31 12 2006
Mais uma vez, o Congresso aprovou um orçamento faz-de-conta. Como tem ocorrido desde a Constituição de 1988, o relator do projeto, senador Valdir Raupp (PMDB-RO), reestimou a receita e "achou" R$ 10 bilhões para atender emendas parlamentares.
O truque burla as normas constitucionais (art. 166), segundo as quais a aprovação de uma emenda depende da anulação de despesa, proibido o cancelamento de dotações para pessoal, serviço da dívida e transferências constitucionais aos Estados e municípios.
Acontece que pode haver emendas para "a correção de erros e omissões". Foi por aí que os relatores encontraram a brecha. Passaram a interpretar que "erros e omissões" se referem à estimativa da receita. Ao contrário do que se pensava, o orçamento não se modernizou, nem institucional nem moralmente (como se viu no caso dos sanguessugas).
Os parlamentares aceitam que o Orçamento é autorizativo: o Executivo cumpre o que é obrigatório e não libera parte ou a totalidade das outras dotações, permitindo o cumprimento de metas fiscais. Não existe essa regra em canto nenhum.
O Orçamento é uma lei que deve ser cumprida. Não há razões históricas nem institucionais para tratá-lo como "autorizativo". É através dele que os parlamentares decidem sobre prioridades. Todas as políticas públicas de que dependem o desenvolvimento e o bem-estar passam de alguma forma pelo Orçamento.
O Orçamento é uma conquista da democracia e representa a mais importante decisão do parlamento. Por isso, costuma ser aprovado no início do verão. Os parlamentares só entram de férias quando o tiverem aprovado. Daí por que os períodos do exercício fiscal são diferentes nos Hemisférios Sul e Norte.
No Reino Unido, pátria do moderno processo orçamentário, o assunto é levado a sério até no cerimonial e nas prerrogativas do ministro da Fazenda (Chanceler of the Exchequer).

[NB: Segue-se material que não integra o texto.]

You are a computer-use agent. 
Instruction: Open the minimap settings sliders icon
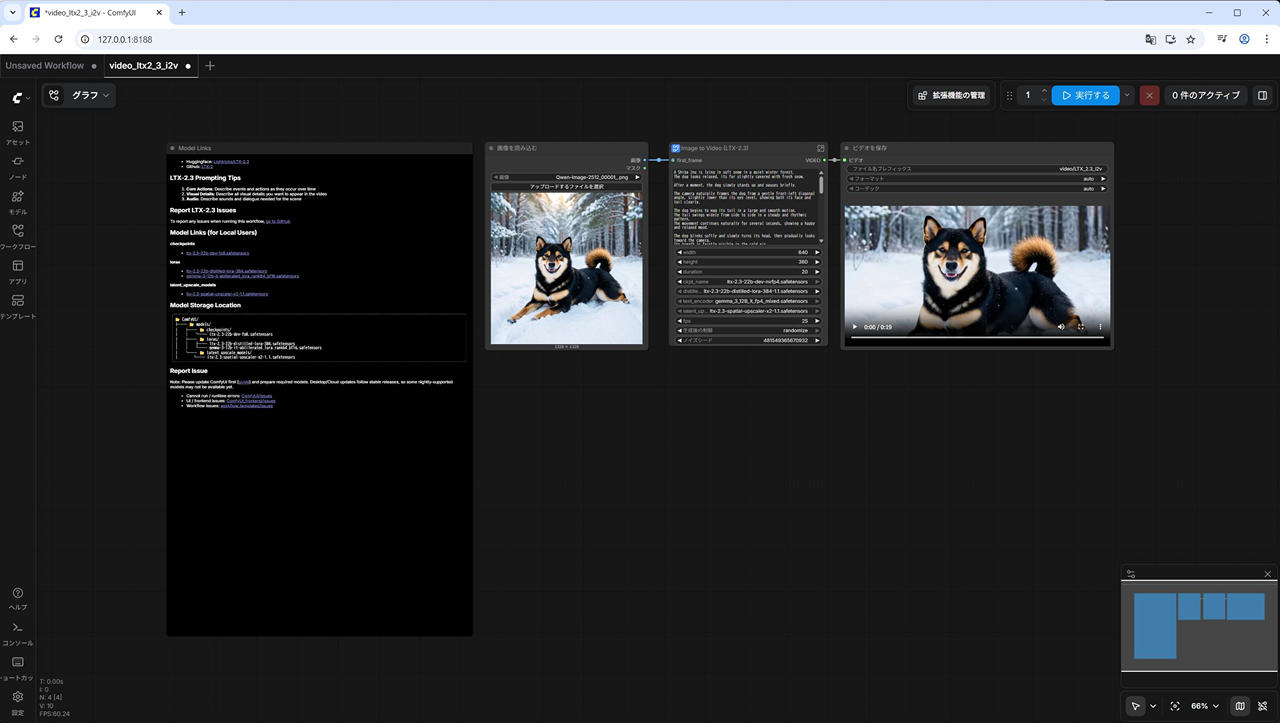point(1131,574)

Único membro do Gabinete, além do primeiro-ministro, a ter residência oficial em Downing Street, ele vai a pé de sua casa do Parlamento, onde entrega o documento sob as luzes das câmaras da mídia e o interesse de um batalhão de repórteres.
O orçamento obedece ao mesmo princípio de que não pode haver tributação sem legitimidade (no taxation without representation). Assim como é preciso autorização para criar tributos ou elevar suas alíquotas, não pode haver despesa sem a chancela legislativa.

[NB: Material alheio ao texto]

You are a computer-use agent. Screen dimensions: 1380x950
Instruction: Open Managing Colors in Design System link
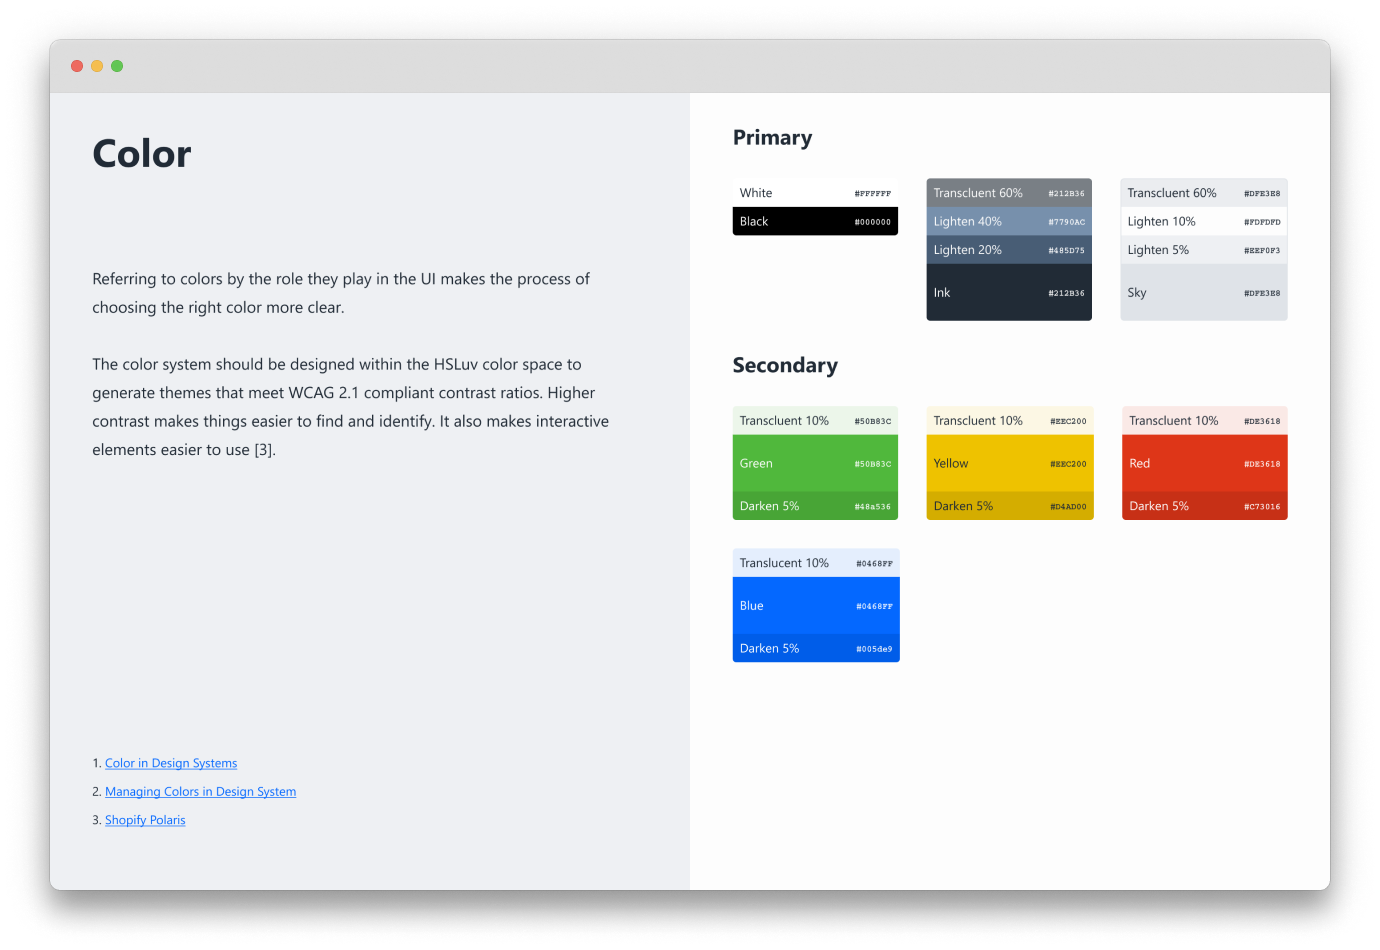(200, 791)
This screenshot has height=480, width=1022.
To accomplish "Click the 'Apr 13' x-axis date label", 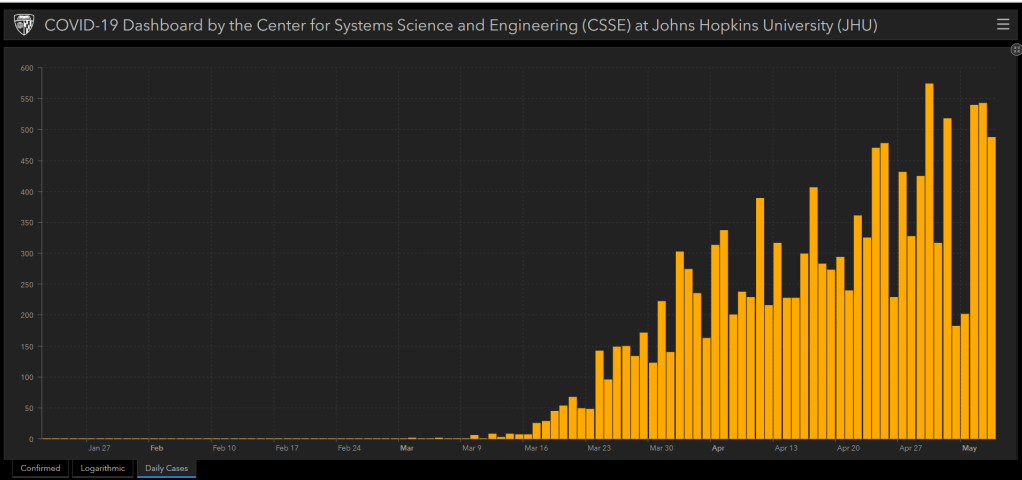I will (x=787, y=449).
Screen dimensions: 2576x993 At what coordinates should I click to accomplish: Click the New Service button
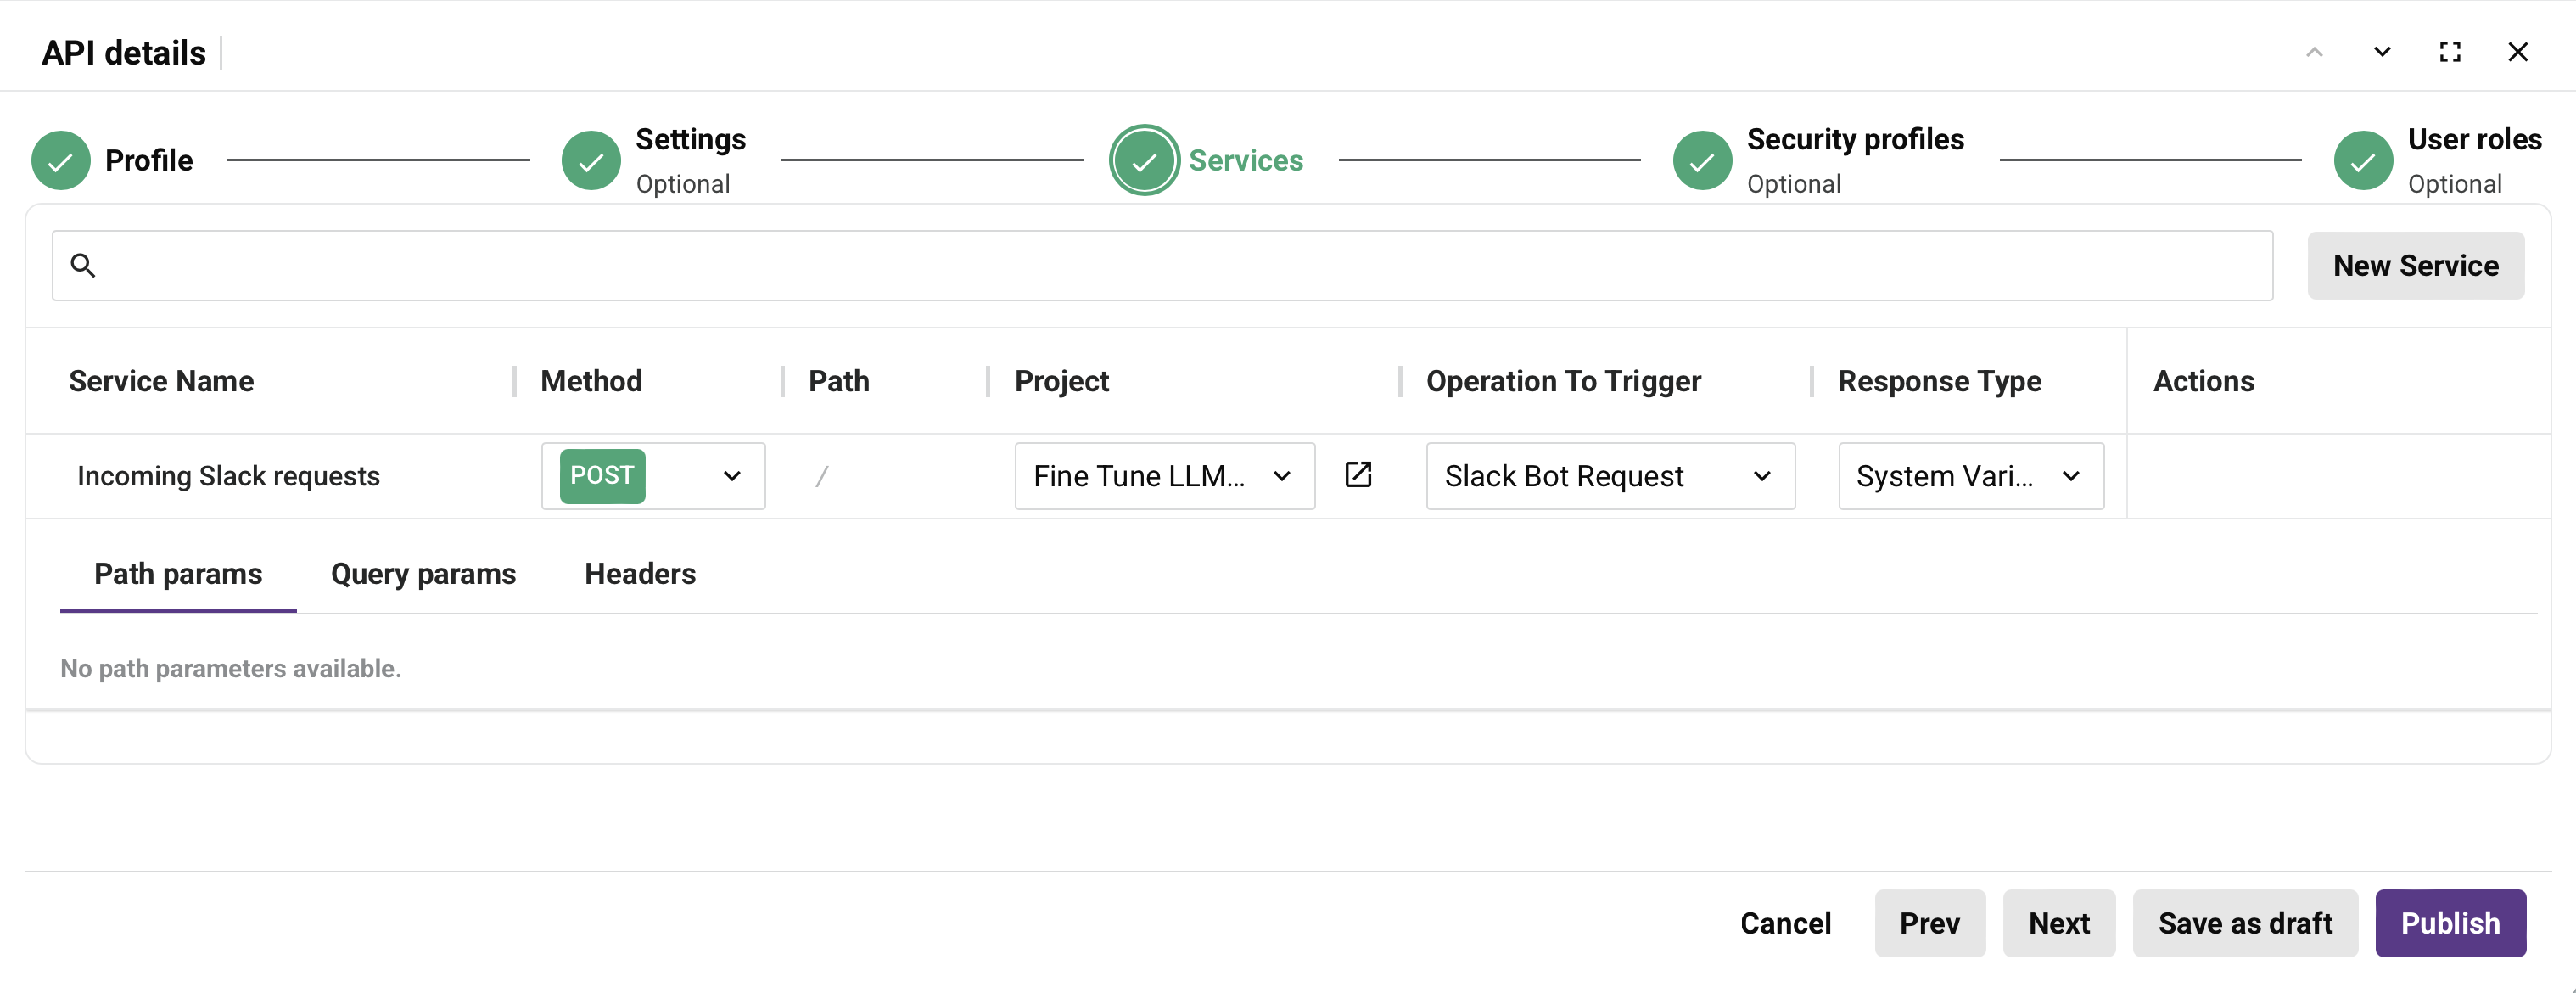pos(2416,265)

Nos EUA, que adotaram muitas das instituições inglesas, inclusive as orçamentárias, os funcionários públicos devem ser mandados para casa, sem remuneração, se o Congresso não aprovar ou elevar as dotações dos seus respectivos órgãos. Calcula-se o exato momento em que a verba chegará ao fim. Sem isso, o Executivo estaria realizando uma despesa (o compromisso de pagar os salários no fim do mês) sem autorização legislativa.
O Brasil é herdeiro de outras tradições. Na época em que os ingleses forjavam suas instituições democráticas, os nossos antepassados ibéricos praticavam o patrimonialismo, no qual os interesses do rei se confundiam com o orçamento público. Talvez por isso, até hoje o Orçamento da União não é levado a sério.

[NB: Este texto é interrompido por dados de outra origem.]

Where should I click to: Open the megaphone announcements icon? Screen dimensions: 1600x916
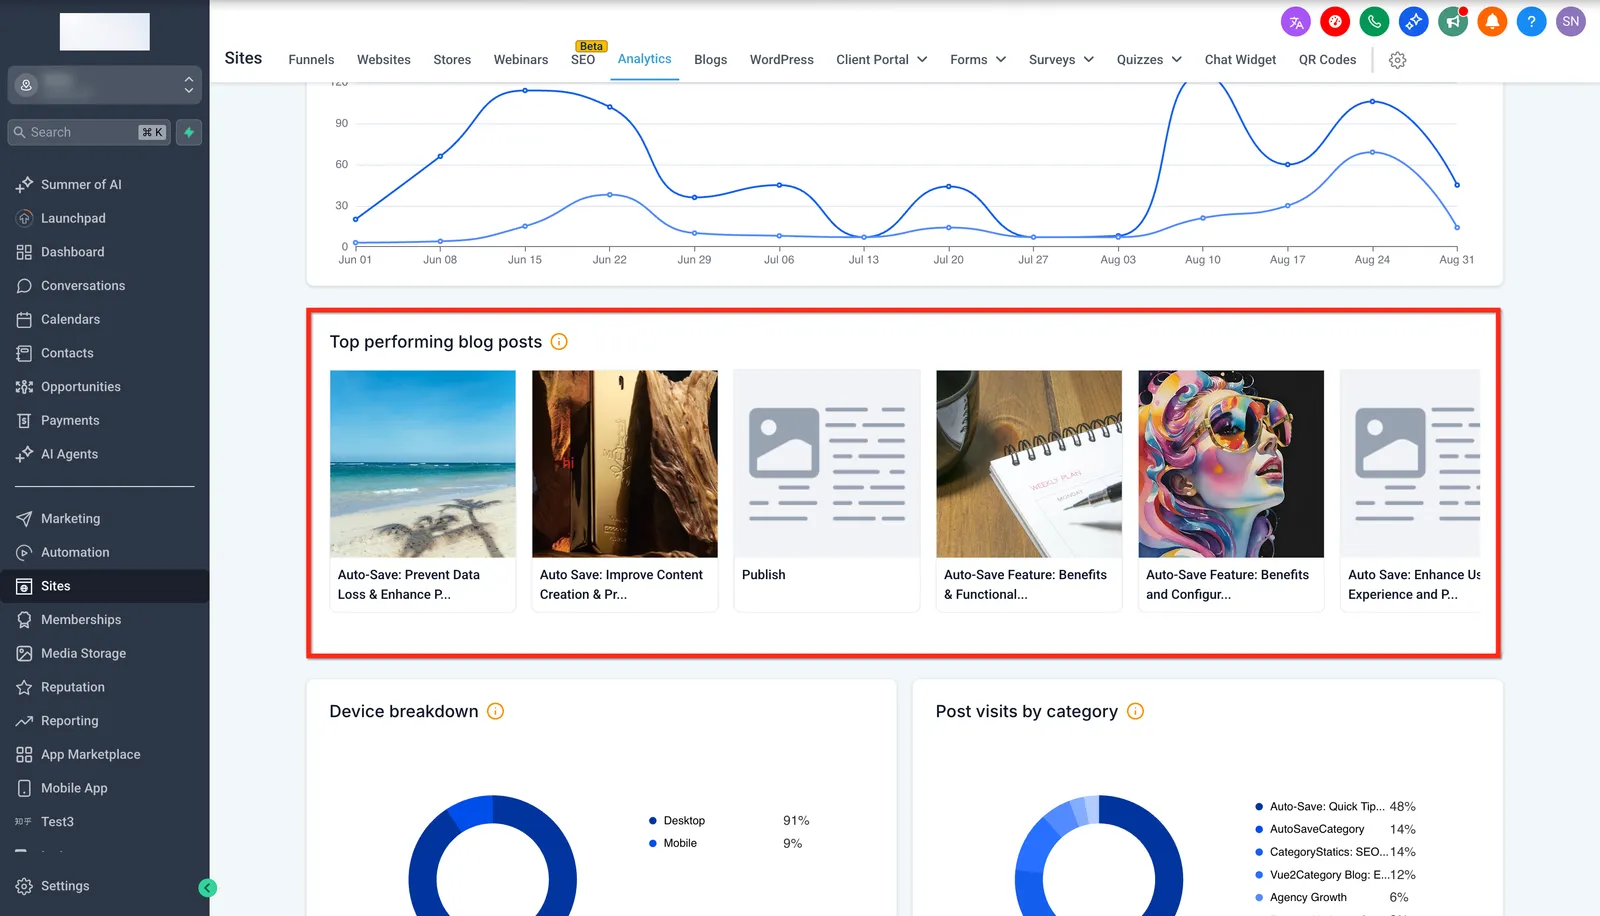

Da maneira como é aprovado e executado no Brasil, o Orçamento adquire uma característica singular. É utilizado como instrumento de barganha para votações no Congresso. O governo pode "conquistar" votos para seus projetos liberando emendas de interesse de parlamentares.
Desse modo, uma das instituições basilares da democracia e do bom governo é tratada com um certo desprezo. Por incrível que pareça, o tratamento de peça "autorizativa" termina sendo a menos ruim das saídas. O contigenciamento desmoraliza a idéia de orçamento, mas dá ao Executivo um poder excessivo, com o qual evita que a situação, já ruim, venha a piorar.
A moralização institucional do Orçamento exige que se lhe dê o caráter mandatório, como prevê a Constituição e a História, ou seja, as dotações aprovadas devem ser totalmente liberadas.
Teme-se, com razão, que essa regra civilizada resulte em desastre, pois neste caso as emendas parlamentares se transformariam automaticamente em despesa. Por isso, seria preciso proibir a esperteza da "reestimativa" da receita. As projeções anuais da arrecadação passariam a ser feitas em conjunto pelos órgãos técnicos do Executivo e do Legislativo.